Identifying Long-Chain and Short-Chain Branching in Polymers

March 1, 2019
Chris Deng

The Application Notebook

Volume 36, Issue 3
Page Number: 172

Branching affects macroscopic polymer properties such as crystallinity, melting temperature, toughness, ductility, and optical clarity. Two types of branching are long-chain branching (LCB) and short-chain branching (SCB), wherein the molar mass of the branches is larger or smaller than the entanglement molar mass, respectively.

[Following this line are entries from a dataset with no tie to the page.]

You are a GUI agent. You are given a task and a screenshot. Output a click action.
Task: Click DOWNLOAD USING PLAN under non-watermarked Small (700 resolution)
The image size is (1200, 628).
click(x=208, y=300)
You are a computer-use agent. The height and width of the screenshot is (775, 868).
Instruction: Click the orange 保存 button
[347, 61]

Branching affects macroscopic polymer properties such as crystallinity, melting temperature, toughness, ductility, and optical clarity. Two types of branching are long-chain branching (LCB) and short-chain branching (SCB), wherein the molar mass of the branches is larger or smaller than the entanglement molar mass, respectively.

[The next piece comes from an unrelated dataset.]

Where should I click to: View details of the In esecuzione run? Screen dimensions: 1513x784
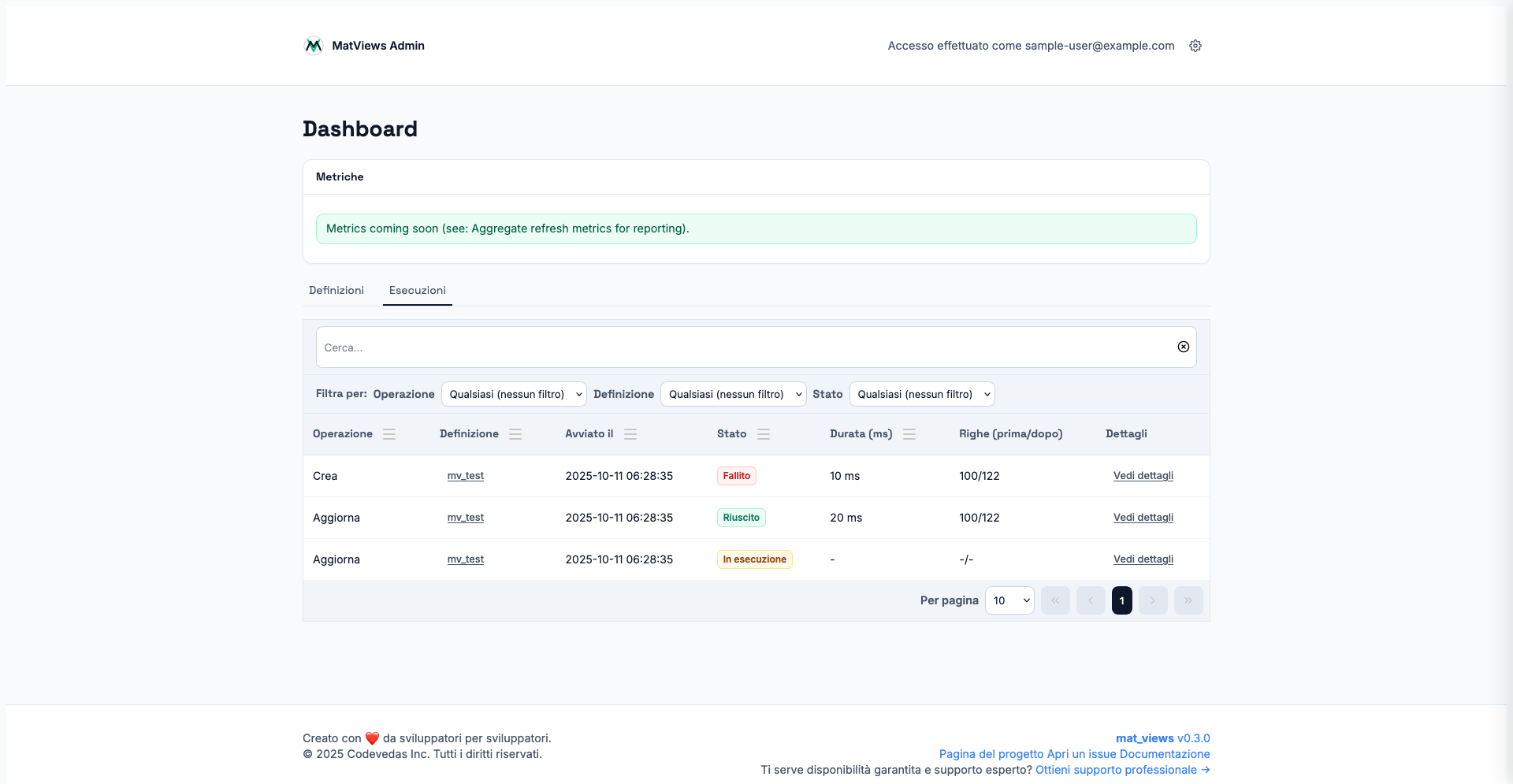point(1143,559)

Size-exclusion chromatography with multi-angle light scattering (SEC-MALS) characterizes LCB in macromolecules through conformation plots: log-log plots of the rms radius (radius of gyration, Rg) versus molar mass (M). These plots have a characteristic slope of 0.58 for a linear polymer in a thermodynamically good solvent. Polymers with LCB exhibit a lower slope than the linear analogue. The difference in slope between a linear polymer and a branched polymer can be seen in Figure 1.

SCB does not produce such obvious differences relative to linear analogues. The following analysis of branched silicones reveals the telltale characteristics of polymers with SCB.

Materials and Methods

Three separate lots of branched silicone polymers were dissolved in THF for analysis. The instrument setup consisted of an Agilent 1100 HPLC with two PLgel Mixed-C 300 × 7.5 mm columns combined with a DAWN® MALS detector and an Optilab® differential refractometer. Data acquisition and analysis were performed using ASTRA® software.

Discussion

SCB creates a dense structure with smaller radii than linear polymers of the same molecular weight. However, their overall conformation remains similar to the linear analogue. As a result, measurements of two polymers, one with and one without SCB, produce parallel conformation plots. This phenomenon has been seen in previous studies of branched polyethylene polymers and poly(p-methylstyrene) comb polymers (1–3).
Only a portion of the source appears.